**TASK DESCRIPTION:** Send back all of the data, word for word.

**RECORDS SHOWN:**
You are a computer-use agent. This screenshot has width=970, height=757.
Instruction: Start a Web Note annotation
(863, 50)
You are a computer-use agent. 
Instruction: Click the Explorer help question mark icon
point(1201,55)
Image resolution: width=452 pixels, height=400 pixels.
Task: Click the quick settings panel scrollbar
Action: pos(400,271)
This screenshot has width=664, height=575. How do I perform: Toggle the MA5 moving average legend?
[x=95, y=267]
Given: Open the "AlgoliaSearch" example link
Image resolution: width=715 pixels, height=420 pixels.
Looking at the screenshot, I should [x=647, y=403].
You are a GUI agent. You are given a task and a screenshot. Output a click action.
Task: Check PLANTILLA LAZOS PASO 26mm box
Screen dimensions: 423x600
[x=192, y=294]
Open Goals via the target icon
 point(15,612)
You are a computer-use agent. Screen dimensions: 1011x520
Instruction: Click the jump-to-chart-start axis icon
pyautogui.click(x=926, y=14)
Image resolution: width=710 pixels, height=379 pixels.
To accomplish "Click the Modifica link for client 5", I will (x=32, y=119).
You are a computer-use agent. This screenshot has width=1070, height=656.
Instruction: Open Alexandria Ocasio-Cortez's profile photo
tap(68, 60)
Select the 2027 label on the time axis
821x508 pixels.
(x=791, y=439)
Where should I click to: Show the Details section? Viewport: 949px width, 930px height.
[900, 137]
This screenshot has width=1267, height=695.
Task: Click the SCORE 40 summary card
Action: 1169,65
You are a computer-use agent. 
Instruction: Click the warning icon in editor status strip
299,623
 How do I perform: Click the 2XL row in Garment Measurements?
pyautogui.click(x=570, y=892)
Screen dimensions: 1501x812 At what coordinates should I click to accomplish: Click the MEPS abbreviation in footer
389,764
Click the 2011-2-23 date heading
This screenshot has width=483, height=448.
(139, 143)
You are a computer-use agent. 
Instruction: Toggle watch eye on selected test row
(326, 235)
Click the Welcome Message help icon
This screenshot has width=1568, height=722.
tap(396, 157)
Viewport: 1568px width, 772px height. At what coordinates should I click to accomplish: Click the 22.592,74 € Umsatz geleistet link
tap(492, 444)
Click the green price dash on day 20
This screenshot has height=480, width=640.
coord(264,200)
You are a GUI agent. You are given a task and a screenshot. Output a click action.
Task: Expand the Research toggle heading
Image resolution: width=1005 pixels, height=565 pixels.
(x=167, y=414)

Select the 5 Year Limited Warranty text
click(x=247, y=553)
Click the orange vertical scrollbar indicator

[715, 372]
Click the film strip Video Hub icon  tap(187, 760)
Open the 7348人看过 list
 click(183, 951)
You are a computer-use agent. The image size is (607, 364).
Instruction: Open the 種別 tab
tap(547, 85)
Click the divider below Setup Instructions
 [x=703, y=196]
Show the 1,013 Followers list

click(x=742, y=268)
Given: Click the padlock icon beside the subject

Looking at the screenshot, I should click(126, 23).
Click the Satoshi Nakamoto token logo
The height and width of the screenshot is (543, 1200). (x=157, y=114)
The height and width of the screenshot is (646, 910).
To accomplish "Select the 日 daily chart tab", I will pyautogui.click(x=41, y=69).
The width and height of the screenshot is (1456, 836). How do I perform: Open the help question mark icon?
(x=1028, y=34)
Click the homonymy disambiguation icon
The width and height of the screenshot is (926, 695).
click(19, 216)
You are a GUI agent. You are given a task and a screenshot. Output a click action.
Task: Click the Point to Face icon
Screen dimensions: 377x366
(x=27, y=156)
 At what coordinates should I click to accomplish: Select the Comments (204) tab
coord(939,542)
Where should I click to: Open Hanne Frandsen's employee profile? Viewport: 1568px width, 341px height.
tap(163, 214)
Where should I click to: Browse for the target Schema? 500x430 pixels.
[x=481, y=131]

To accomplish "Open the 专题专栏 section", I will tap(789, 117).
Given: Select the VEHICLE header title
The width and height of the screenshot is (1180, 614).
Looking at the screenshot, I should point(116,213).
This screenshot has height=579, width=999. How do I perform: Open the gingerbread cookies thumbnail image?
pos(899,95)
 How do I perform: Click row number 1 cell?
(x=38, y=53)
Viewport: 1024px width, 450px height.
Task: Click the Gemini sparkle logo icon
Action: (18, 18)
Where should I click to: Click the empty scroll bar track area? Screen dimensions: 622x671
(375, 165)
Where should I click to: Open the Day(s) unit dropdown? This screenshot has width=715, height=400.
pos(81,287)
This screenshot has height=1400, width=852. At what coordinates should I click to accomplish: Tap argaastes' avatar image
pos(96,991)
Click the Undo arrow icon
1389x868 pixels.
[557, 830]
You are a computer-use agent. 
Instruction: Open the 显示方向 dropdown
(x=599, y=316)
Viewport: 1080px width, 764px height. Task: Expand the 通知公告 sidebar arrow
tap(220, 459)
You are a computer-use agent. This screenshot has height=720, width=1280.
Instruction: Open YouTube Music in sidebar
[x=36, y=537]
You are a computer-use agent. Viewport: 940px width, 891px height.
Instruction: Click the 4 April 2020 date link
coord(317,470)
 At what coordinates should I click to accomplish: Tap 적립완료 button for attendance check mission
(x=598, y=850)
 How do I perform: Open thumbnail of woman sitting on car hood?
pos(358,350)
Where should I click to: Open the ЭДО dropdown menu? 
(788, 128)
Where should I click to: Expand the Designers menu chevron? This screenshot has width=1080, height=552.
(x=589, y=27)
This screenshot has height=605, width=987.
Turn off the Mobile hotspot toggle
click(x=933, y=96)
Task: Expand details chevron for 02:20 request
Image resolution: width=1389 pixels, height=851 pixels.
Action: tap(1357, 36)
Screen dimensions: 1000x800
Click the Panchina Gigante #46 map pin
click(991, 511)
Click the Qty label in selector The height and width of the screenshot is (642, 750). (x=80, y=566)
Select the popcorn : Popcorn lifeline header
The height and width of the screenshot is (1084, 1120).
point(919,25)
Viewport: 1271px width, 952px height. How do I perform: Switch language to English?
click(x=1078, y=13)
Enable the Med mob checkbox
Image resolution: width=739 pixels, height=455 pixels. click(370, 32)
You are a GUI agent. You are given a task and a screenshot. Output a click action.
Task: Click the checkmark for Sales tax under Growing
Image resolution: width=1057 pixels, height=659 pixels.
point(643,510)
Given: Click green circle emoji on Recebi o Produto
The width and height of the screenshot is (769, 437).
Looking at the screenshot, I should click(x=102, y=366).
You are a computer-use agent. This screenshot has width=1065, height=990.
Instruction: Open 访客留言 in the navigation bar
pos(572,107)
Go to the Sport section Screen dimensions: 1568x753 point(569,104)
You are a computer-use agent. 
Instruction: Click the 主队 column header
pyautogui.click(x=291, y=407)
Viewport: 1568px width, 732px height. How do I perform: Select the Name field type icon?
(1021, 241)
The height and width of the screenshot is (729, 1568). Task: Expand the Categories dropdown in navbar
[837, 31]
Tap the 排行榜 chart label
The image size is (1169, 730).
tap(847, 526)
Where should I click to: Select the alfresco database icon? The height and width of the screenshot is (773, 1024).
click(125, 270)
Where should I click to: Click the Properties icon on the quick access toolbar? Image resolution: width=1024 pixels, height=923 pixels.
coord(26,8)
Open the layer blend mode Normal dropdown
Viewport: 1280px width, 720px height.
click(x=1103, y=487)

**RESULT OF THE TASK:**
You are a computer-use agent. This screenshot has width=970, height=757.
Instruction: Start a Web Note annotation
(863, 50)
You are a computer-use agent. 
Instruction: Click the Explorer help question mark icon
point(1201,55)
Image resolution: width=452 pixels, height=400 pixels.
Task: Click the quick settings panel scrollbar
Action: pos(400,271)
This screenshot has width=664, height=575. How do I perform: Toggle the MA5 moving average legend?
[x=95, y=267]
Given: Open the "AlgoliaSearch" example link
Image resolution: width=715 pixels, height=420 pixels.
Looking at the screenshot, I should [x=647, y=403].
You are a GUI agent. You are given a task and a screenshot. Output a click action.
Task: Check PLANTILLA LAZOS PASO 26mm box
Screen dimensions: 423x600
[x=192, y=294]
Open Goals via the target icon
 point(15,612)
You are a computer-use agent. Screen dimensions: 1011x520
Instruction: Click the jump-to-chart-start axis icon
pyautogui.click(x=926, y=14)
Image resolution: width=710 pixels, height=379 pixels.
To accomplish "Click the Modifica link for client 5", I will (x=32, y=119).
You are a computer-use agent. This screenshot has width=1070, height=656.
Instruction: Open Alexandria Ocasio-Cortez's profile photo
tap(68, 60)
Select the 2027 label on the time axis
821x508 pixels.
(x=791, y=439)
Where should I click to: Show the Details section? Viewport: 949px width, 930px height.
[900, 137]
This screenshot has width=1267, height=695.
Task: Click the SCORE 40 summary card
Action: 1169,65
You are a computer-use agent. 
Instruction: Click the warning icon in editor status strip
299,623
 How do I perform: Click the 2XL row in Garment Measurements?
pyautogui.click(x=570, y=892)
Screen dimensions: 1501x812 At what coordinates should I click to accomplish: Click the MEPS abbreviation in footer
389,764
Click the 2011-2-23 date heading
This screenshot has width=483, height=448.
(139, 143)
You are a computer-use agent. 
Instruction: Toggle watch eye on selected test row
(326, 235)
Click the Welcome Message help icon
This screenshot has width=1568, height=722.
tap(396, 157)
Viewport: 1568px width, 772px height. At what coordinates should I click to accomplish: Click the 22.592,74 € Umsatz geleistet link
tap(492, 444)
Click the green price dash on day 20
This screenshot has height=480, width=640.
coord(264,200)
You are a GUI agent. You are given a task and a screenshot. Output a click action.
Task: Expand the Research toggle heading
Image resolution: width=1005 pixels, height=565 pixels.
(x=167, y=414)

Select the 5 Year Limited Warranty text
click(x=247, y=553)
Click the orange vertical scrollbar indicator

[715, 372]
Click the film strip Video Hub icon  tap(187, 760)
Open the 7348人看过 list
 click(183, 951)
You are a computer-use agent. The image size is (607, 364).
Instruction: Open the 種別 tab
tap(547, 85)
Click the divider below Setup Instructions
 [x=703, y=196]
Show the 1,013 Followers list

click(x=742, y=268)
Given: Click the padlock icon beside the subject

Looking at the screenshot, I should click(126, 23).
Click the Satoshi Nakamoto token logo
The height and width of the screenshot is (543, 1200). (x=157, y=114)
The height and width of the screenshot is (646, 910).
To accomplish "Select the 日 daily chart tab", I will pyautogui.click(x=41, y=69).
The width and height of the screenshot is (1456, 836). How do I perform: Open the help question mark icon?
(x=1028, y=34)
Click the homonymy disambiguation icon
The width and height of the screenshot is (926, 695).
click(19, 216)
You are a GUI agent. You are given a task and a screenshot. Output a click action.
Task: Click the Point to Face icon
Screen dimensions: 377x366
(x=27, y=156)
 At what coordinates should I click to accomplish: Select the Comments (204) tab
coord(939,542)
Where should I click to: Open Hanne Frandsen's employee profile? Viewport: 1568px width, 341px height.
tap(163, 214)
Where should I click to: Browse for the target Schema? 500x430 pixels.
[x=481, y=131]

To accomplish "Open the 专题专栏 section", I will tap(789, 117).
Given: Select the VEHICLE header title
The width and height of the screenshot is (1180, 614).
Looking at the screenshot, I should point(116,213).
This screenshot has height=579, width=999. How do I perform: Open the gingerbread cookies thumbnail image?
pos(899,95)
 How do I perform: Click row number 1 cell?
(x=38, y=53)
Viewport: 1024px width, 450px height.
Task: Click the Gemini sparkle logo icon
Action: (18, 18)
Where should I click to: Click the empty scroll bar track area? Screen dimensions: 622x671
(375, 165)
Where should I click to: Open the Day(s) unit dropdown? This screenshot has width=715, height=400.
pos(81,287)
This screenshot has height=1400, width=852. At what coordinates should I click to accomplish: Tap argaastes' avatar image
pos(96,991)
Click the Undo arrow icon
1389x868 pixels.
[557, 830]
You are a computer-use agent. 
Instruction: Open the 显示方向 dropdown
(x=599, y=316)
Viewport: 1080px width, 764px height. Task: Expand the 通知公告 sidebar arrow
tap(220, 459)
You are a computer-use agent. This screenshot has height=720, width=1280.
Instruction: Open YouTube Music in sidebar
[x=36, y=537]
You are a computer-use agent. Viewport: 940px width, 891px height.
Instruction: Click the 4 April 2020 date link
coord(317,470)
 At what coordinates should I click to accomplish: Tap 적립완료 button for attendance check mission
(x=598, y=850)
 How do I perform: Open thumbnail of woman sitting on car hood?
pos(358,350)
Where should I click to: Open the ЭДО dropdown menu? 
(788, 128)
Where should I click to: Expand the Designers menu chevron? This screenshot has width=1080, height=552.
(x=589, y=27)
This screenshot has height=605, width=987.
Turn off the Mobile hotspot toggle
click(x=933, y=96)
Task: Expand details chevron for 02:20 request
Image resolution: width=1389 pixels, height=851 pixels.
Action: tap(1357, 36)
Screen dimensions: 1000x800
Click the Panchina Gigante #46 map pin
click(991, 511)
Click the Qty label in selector The height and width of the screenshot is (642, 750). (x=80, y=566)
Select the popcorn : Popcorn lifeline header
The height and width of the screenshot is (1084, 1120).
point(919,25)
Viewport: 1271px width, 952px height. How do I perform: Switch language to English?
click(x=1078, y=13)
Enable the Med mob checkbox
Image resolution: width=739 pixels, height=455 pixels. click(370, 32)
You are a GUI agent. You are given a task and a screenshot. Output a click action.
Task: Click the checkmark for Sales tax under Growing
Image resolution: width=1057 pixels, height=659 pixels.
point(643,510)
Given: Click green circle emoji on Recebi o Produto
The width and height of the screenshot is (769, 437).
Looking at the screenshot, I should click(x=102, y=366).
You are a computer-use agent. This screenshot has width=1065, height=990.
Instruction: Open 访客留言 in the navigation bar
pos(572,107)
Go to the Sport section Screen dimensions: 1568x753 point(569,104)
You are a computer-use agent. 
Instruction: Click the 主队 column header
pyautogui.click(x=291, y=407)
Viewport: 1568px width, 732px height. How do I perform: Select the Name field type icon?
(1021, 241)
The height and width of the screenshot is (729, 1568). Task: Expand the Categories dropdown in navbar
[837, 31]
Tap the 排行榜 chart label
The image size is (1169, 730).
tap(847, 526)
Where should I click to: Select the alfresco database icon? The height and width of the screenshot is (773, 1024).
click(125, 270)
Where should I click to: Click the Properties icon on the quick access toolbar? Image resolution: width=1024 pixels, height=923 pixels.
coord(26,8)
Open the layer blend mode Normal dropdown
Viewport: 1280px width, 720px height.
click(x=1103, y=487)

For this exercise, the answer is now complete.